Stabilizing Zetkin's Playwright Tests

I recently did some work addressing the flakiness of some end-to-end playwright tests for Zetkin Foundation. This class of reliability issue is something I've seen affect almost every team I've worked with throughout my career. It's hard, but for once I think we actually secured a win with this PR. It's a bloody messy PR though. So let's zoom in on what we actually changed and why it helped.

Works On My Machine

A typical playwright test for a web app feature involves a series of button clicks leading to an assertion at the end. It's common for each UI event to depend on the ones before it. For example, a click on a menu item depends on the previous click which opens the menu. We can distil this down to an example like the one below, in which we click three buttons in turn and then see a status message.

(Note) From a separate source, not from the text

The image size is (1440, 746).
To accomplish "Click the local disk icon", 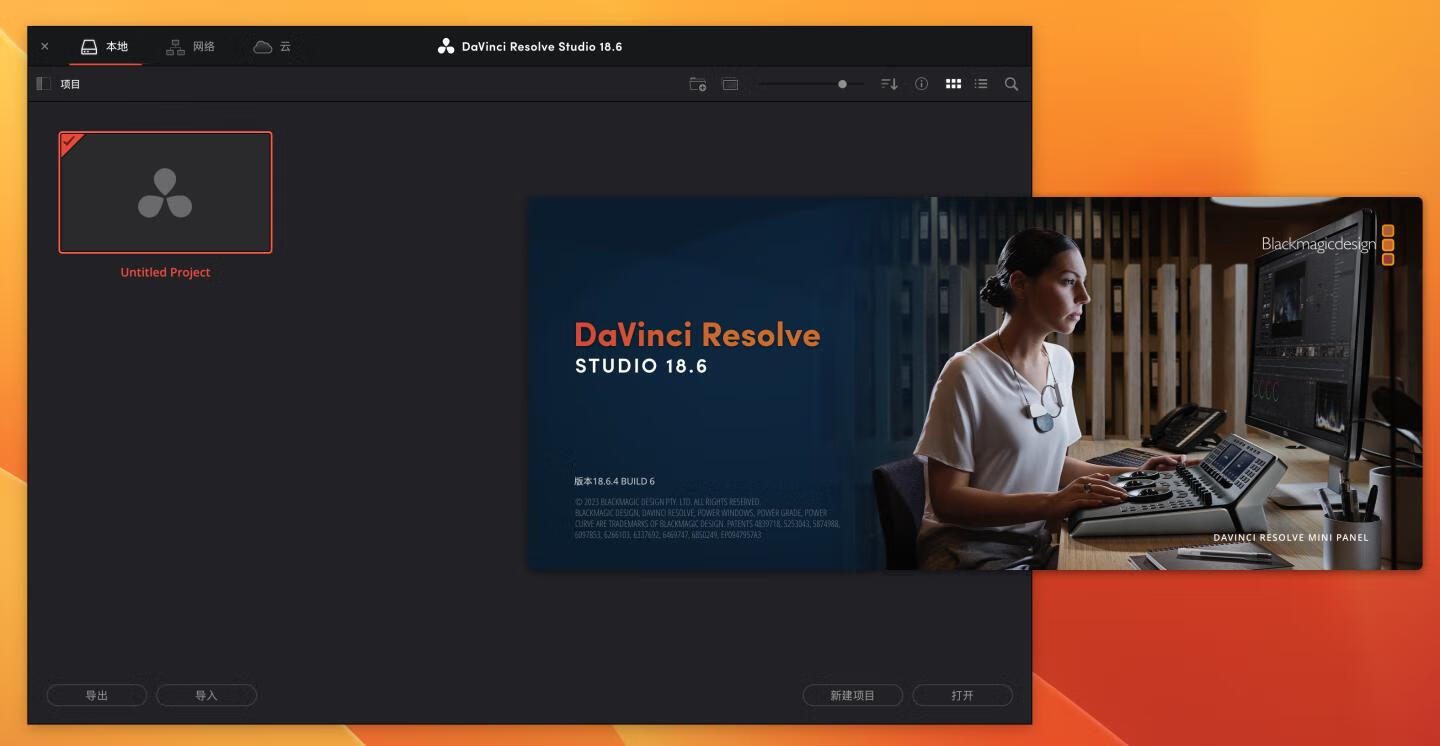I will pos(89,47).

Animation in which a button labeled “one” is clicked, which reveals a button labeled “two”. When “two” is clicked it reveals button “three”. When “three” is clicked a message appears that reads “success”. In each case, the effect of the button presses is immediate.

If you've done any end-to-end testing before, you can probably imagine how you'd automate a test for that. You'd have three automated clicks and then at the end you'd assert the presence of the success text.

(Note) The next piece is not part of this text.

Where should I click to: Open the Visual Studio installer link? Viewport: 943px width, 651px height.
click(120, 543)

await page.click("text=one");
await page.click("text=two");
await page.click("text=three");
expect(await page.locator("text=success").isVisible()).toBeTruthy();

This would be a perfectly normal thing to write, and you'd see it working just fine when you tested it locally too. So you'd commit, push and it'd probably get merged without comment as well.

Results May Vary

Developer laptops tend to have fairly stable performance, whereas CI environments are under much heavier and more variable system load. Let's take our example page from before and simulate running it under shitty conditions where each click takes an entire second to process.

Animation in which a button labeled “one” is clicked, which reveals a button labeled “two”. When “two” is clicked it reveals button “three”. When “three” is clicked a message appears that reads “success”. In each case, the button presses take one second to process.

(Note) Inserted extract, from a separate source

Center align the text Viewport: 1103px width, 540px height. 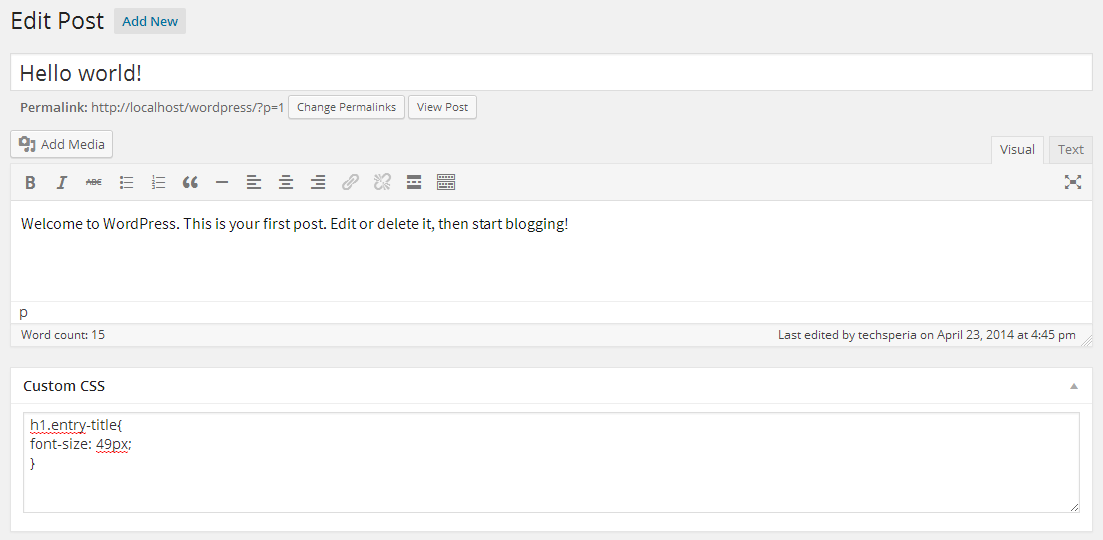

The test fails when things slow down this much. Playwright tries to find an element matching the text=success selector at the end and gives up when it doesn't find it immediately after clicking on button three.

That might happen to a random end-to-end test in a CI build for an unrelated code change you're trying to merge. That's when you say “God damn these stupid fucking flaky tests” and you retrigger the build, hoping for a better outcome next time. And if you get a green build on the retry, it's probably because system load is lower on the cloud instance your second attempt runs on.

Wait For It

The trick is in replacing that final isVisible() assertion with something that doesn't fail if the success text takes a moment to appear. Here's an example using Playwright's waitFor method.

const status = page.locator("#status");
await status.waitFor({ state: "visible" });
expect(await status.textContent()).toBe("success");

The first line there doesn't do much. It just instantiates a locator object for the status text. The second line tells Playwright to chill for a second until the status appears. Then finally, line three asserts that its text content is success.

Whereas the code in the original example will randomly fail depending on system load at runtime, this approach is robust enough to pass reliably even if it's running on a struggling, overworked CI server.

Locators For Everything

It goes beyond just the assertion at the end, actually. The first thing Playwright's documentation for page.click() says about it is not to use it.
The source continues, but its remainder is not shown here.